■ **EXCERPTED RECORDS**:
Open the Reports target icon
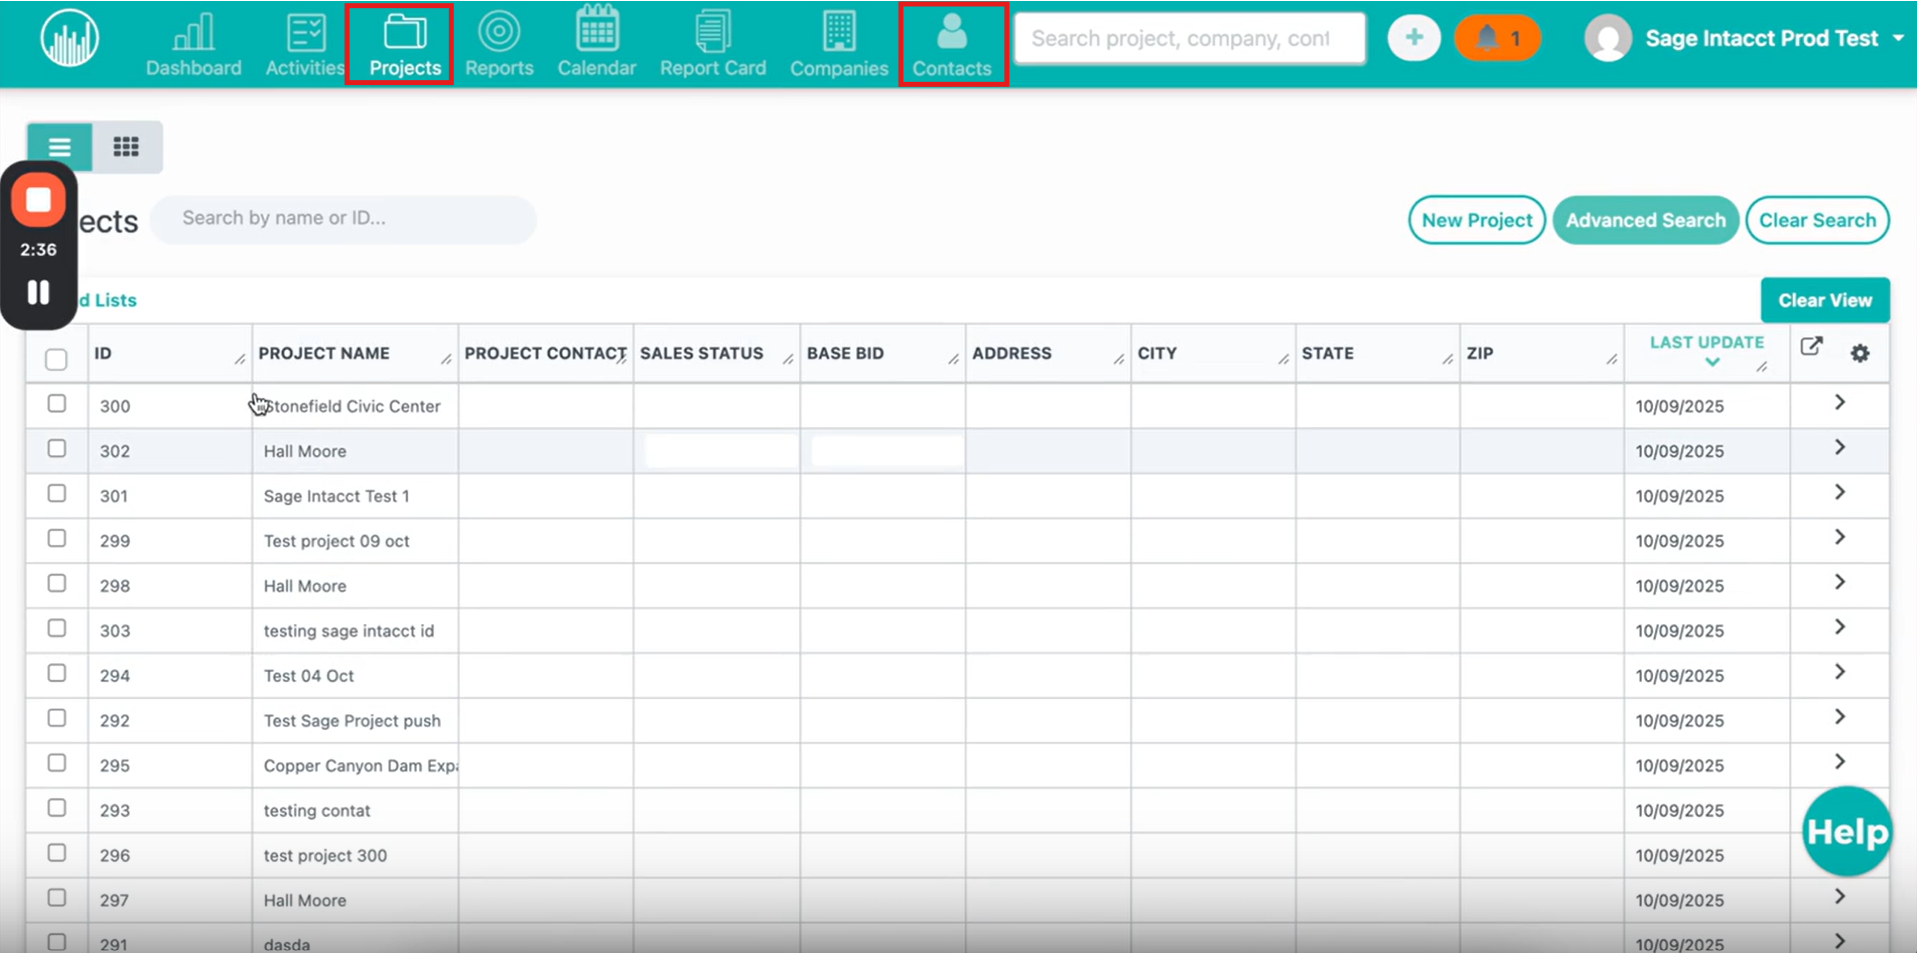The height and width of the screenshot is (953, 1917). (498, 32)
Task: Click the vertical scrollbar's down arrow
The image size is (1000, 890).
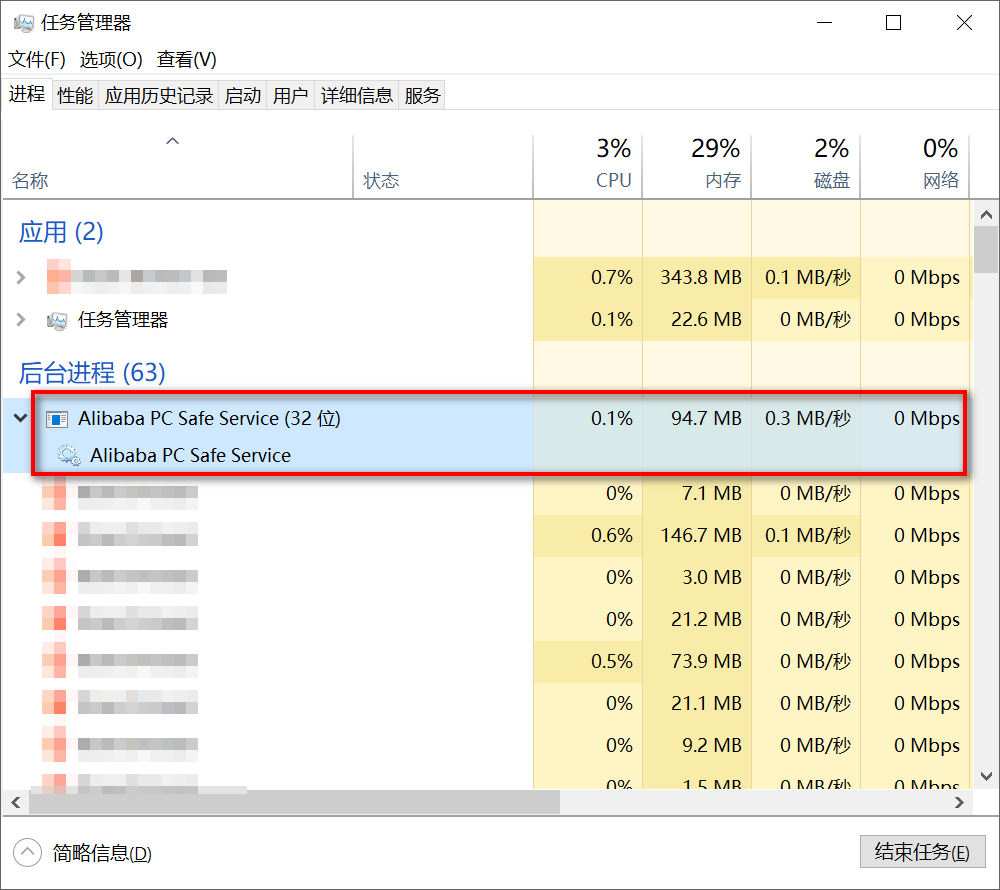Action: (987, 778)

■ **WHAT THIS TASK INVOLVES**: Copy out every item above word for word, leaving out the pictures.

■ **EXERCISE RESPONSE**:
Open the Reports target icon
The height and width of the screenshot is (953, 1917). (498, 32)
Task: Click the vertical scrollbar's down arrow
The image size is (1000, 890).
Action: (987, 778)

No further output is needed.